17 March 2011

Using Prezi.com for Genealogy

     Yesterday I posted a genealogy timeline that I created using Prezi.com. My sister, who is a student teacher, showed me an awesome US History presentation she had created for her class and I immediately wanted to create something of my own.

     As stated on their website:

"At Prezi, we're all about helping people understand each other better. Presentations have not evolved much in the 50 years since the slide was invented, but Prezi is changing that. Prezi lets you bring your ideas into one space and see how they relate, helping you and your audience connect. Zoom out to see the big picture and zoom in to see details — a bit like web-based maps that have changed how we navigate through map books."
     Pretty much, this is an online program that takes a powerpoint style presentation to a whole new level. Instead of simple, individual slides, prezi allows users to create dynamic, twisting presentations that can do things that made me say "wow."

     I signed up for the free student/teacher edition using my college email address. Otherwise there are both free and paid accounts. The differences in the accounts are mainly based on storage and privacy.

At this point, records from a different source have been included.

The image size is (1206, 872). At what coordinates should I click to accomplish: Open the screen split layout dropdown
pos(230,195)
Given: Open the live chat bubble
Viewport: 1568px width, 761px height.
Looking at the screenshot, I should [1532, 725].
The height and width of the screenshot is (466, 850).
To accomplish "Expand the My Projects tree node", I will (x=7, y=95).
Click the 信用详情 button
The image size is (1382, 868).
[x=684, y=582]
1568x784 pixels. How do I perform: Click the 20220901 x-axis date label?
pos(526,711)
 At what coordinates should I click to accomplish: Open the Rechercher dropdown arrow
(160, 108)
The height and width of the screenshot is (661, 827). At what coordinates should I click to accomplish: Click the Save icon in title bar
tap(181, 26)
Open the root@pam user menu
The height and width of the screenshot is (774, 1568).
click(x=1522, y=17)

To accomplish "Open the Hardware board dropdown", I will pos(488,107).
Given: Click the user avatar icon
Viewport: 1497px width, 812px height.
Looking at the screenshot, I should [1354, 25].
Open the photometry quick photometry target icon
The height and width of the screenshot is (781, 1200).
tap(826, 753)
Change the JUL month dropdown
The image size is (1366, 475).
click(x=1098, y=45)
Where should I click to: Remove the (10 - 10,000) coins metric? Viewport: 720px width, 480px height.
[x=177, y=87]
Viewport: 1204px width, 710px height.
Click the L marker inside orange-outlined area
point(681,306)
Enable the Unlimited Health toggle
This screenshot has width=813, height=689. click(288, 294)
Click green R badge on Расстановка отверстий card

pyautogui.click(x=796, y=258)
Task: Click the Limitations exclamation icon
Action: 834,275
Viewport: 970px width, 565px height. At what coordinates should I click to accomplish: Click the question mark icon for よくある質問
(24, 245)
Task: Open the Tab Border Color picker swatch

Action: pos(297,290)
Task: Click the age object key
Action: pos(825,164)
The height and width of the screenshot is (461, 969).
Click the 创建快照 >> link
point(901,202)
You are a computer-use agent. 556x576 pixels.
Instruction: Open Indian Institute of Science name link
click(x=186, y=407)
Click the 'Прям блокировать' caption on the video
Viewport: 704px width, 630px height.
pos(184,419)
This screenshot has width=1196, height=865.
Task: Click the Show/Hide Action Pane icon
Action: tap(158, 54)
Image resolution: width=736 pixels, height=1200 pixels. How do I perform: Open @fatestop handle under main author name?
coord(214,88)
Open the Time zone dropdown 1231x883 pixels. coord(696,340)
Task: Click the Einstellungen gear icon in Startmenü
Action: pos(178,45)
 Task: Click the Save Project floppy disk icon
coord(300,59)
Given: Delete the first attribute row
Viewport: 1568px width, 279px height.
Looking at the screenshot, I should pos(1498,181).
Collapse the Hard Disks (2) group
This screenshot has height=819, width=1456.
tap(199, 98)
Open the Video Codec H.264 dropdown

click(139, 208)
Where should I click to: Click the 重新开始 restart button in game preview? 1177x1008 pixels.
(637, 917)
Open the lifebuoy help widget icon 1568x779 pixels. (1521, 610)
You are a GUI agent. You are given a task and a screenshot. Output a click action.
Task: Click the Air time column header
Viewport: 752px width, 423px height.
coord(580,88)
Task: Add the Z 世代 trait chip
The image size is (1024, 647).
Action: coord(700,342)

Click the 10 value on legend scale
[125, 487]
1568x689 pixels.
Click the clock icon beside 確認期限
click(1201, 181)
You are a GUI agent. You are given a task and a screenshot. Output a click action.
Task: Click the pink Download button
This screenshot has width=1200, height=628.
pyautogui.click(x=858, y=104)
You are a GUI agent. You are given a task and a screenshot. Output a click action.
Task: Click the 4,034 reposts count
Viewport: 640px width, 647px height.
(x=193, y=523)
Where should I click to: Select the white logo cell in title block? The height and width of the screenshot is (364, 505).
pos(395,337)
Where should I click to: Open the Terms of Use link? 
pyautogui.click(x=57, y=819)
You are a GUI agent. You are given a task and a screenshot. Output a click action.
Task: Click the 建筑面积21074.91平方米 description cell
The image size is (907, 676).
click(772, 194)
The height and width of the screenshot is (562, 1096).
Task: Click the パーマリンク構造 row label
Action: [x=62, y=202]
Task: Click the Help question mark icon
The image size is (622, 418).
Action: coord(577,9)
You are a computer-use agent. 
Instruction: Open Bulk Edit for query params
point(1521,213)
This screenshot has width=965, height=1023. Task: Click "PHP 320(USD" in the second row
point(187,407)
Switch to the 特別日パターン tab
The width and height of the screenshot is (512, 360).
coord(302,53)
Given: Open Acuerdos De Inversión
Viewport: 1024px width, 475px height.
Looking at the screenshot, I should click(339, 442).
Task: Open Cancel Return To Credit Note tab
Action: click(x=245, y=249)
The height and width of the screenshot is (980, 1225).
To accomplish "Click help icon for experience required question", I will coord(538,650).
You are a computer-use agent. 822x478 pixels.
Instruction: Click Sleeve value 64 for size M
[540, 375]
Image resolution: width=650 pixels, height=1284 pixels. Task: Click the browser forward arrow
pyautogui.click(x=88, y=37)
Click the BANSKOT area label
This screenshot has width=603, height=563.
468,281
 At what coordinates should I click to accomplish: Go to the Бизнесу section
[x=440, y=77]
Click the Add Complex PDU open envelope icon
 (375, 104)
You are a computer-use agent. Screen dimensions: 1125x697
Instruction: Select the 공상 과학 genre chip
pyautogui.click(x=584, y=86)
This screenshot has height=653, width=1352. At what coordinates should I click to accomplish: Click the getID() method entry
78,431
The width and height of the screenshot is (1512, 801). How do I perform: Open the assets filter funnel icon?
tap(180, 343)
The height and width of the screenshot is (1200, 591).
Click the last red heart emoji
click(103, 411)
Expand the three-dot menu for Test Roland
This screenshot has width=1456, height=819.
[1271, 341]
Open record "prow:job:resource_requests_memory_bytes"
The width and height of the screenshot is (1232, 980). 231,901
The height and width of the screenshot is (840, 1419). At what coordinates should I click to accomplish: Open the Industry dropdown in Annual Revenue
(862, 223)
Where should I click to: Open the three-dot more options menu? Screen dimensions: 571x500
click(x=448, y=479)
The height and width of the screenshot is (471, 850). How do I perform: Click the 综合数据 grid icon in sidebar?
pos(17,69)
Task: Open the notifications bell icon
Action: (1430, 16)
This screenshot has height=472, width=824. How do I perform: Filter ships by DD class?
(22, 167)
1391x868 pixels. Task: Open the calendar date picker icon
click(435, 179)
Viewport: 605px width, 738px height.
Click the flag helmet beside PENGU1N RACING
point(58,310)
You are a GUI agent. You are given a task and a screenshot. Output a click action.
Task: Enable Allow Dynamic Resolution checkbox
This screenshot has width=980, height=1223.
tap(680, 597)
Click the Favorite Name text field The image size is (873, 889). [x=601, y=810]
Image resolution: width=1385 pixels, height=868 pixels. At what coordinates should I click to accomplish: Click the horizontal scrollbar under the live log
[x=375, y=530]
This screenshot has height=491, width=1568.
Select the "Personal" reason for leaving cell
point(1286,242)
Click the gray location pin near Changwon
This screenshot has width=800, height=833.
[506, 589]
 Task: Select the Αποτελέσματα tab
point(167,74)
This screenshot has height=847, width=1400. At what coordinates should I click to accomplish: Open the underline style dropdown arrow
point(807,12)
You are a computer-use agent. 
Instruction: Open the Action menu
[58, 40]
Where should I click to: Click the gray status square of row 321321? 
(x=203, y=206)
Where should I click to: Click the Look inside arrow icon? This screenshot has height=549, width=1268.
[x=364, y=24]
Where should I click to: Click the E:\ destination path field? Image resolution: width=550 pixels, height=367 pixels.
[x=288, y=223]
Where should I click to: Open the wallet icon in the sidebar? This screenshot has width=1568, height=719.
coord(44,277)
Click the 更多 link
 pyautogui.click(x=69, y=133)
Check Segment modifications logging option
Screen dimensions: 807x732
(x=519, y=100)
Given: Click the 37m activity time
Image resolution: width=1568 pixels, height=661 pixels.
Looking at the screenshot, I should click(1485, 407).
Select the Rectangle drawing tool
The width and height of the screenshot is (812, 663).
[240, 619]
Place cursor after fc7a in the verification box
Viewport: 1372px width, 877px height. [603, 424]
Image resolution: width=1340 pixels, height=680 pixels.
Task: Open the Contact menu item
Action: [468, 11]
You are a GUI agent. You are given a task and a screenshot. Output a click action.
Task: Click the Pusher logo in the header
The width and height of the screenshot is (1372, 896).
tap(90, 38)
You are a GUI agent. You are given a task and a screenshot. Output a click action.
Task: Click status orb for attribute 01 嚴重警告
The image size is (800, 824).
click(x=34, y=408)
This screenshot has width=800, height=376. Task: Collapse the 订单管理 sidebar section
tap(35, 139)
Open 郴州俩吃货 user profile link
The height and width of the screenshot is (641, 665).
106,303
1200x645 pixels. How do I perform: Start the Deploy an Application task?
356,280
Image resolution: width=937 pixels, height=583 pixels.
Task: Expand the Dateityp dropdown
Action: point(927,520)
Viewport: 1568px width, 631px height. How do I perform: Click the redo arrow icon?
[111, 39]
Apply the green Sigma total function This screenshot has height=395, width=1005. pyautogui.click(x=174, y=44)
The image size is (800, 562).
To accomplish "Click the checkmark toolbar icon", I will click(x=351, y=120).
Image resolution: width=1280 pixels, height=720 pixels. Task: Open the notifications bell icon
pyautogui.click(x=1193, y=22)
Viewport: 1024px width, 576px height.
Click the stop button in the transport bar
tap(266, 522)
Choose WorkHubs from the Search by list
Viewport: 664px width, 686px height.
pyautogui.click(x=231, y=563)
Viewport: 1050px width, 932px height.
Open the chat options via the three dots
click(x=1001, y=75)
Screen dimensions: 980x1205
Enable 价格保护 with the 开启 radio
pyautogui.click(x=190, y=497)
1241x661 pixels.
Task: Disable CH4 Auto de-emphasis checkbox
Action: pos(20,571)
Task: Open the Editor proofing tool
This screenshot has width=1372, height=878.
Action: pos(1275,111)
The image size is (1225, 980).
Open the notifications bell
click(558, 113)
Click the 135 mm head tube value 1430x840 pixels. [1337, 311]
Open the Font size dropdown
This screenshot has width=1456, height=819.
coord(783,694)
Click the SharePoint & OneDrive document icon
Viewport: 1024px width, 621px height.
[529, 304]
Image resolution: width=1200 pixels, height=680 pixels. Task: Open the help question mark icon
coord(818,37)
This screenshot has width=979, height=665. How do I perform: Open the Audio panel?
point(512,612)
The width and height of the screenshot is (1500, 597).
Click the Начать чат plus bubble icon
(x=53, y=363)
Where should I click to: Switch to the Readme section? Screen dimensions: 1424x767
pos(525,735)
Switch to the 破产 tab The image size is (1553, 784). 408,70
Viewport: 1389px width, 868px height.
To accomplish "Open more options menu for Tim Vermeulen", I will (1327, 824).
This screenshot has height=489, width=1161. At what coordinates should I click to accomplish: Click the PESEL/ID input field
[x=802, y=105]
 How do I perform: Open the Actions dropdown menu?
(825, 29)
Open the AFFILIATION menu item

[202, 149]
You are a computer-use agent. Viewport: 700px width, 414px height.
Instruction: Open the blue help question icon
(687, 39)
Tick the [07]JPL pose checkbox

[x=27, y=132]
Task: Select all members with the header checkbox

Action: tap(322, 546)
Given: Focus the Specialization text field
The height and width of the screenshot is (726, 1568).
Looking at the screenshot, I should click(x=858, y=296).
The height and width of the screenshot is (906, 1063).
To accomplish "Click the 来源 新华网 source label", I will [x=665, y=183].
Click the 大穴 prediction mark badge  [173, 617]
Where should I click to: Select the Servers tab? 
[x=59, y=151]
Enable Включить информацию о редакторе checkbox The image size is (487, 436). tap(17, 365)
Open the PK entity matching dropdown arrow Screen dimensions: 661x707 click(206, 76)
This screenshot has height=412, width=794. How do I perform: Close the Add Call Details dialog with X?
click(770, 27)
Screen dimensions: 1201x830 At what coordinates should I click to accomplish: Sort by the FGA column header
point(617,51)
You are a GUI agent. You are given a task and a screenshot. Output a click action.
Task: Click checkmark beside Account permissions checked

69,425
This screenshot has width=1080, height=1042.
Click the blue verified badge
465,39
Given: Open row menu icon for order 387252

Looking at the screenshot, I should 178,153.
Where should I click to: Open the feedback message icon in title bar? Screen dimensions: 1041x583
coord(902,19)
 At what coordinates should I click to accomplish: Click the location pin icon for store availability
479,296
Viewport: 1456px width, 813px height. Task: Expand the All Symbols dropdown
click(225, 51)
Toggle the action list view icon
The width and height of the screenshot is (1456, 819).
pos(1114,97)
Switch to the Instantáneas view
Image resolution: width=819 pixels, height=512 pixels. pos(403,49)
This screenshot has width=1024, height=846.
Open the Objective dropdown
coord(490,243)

     Prezi is pretty easy to use, but does take some experimenting to get used to using. Mainly you create an element using the control panel on the top left and then edit it using the control curser, called a "zebra" (it's got lots of "stripes"). Here's a screenshot of the "canvas" where you create your prezi:

     You can place text, photos, videos, etc onto a canvas space however you want: upside down, sideways, etc, then determine what size you want it to be. You then create a path between each element that will be followed when you present the presentation. You can create your own color scheme or use a pre-created one. When you're done, you can download the prezi or embed it in a blog or website.

     I would like to see some additional features. You can add 'shapes', but all you have are circles, shaded squares, arrows and brackets of one basic design. When you choose a color scheme, it applies to all of that type of element in your prezi. You can print to PDF, but it automatically sizes to fit on a 8x10 page with no apparent option for larger sizes.

     Overall, I think this is a great tool for creating family history slideshows. Think of how you could use this to explain the family tree at a reunion. Or perhaps a presentation to your local genealogical society?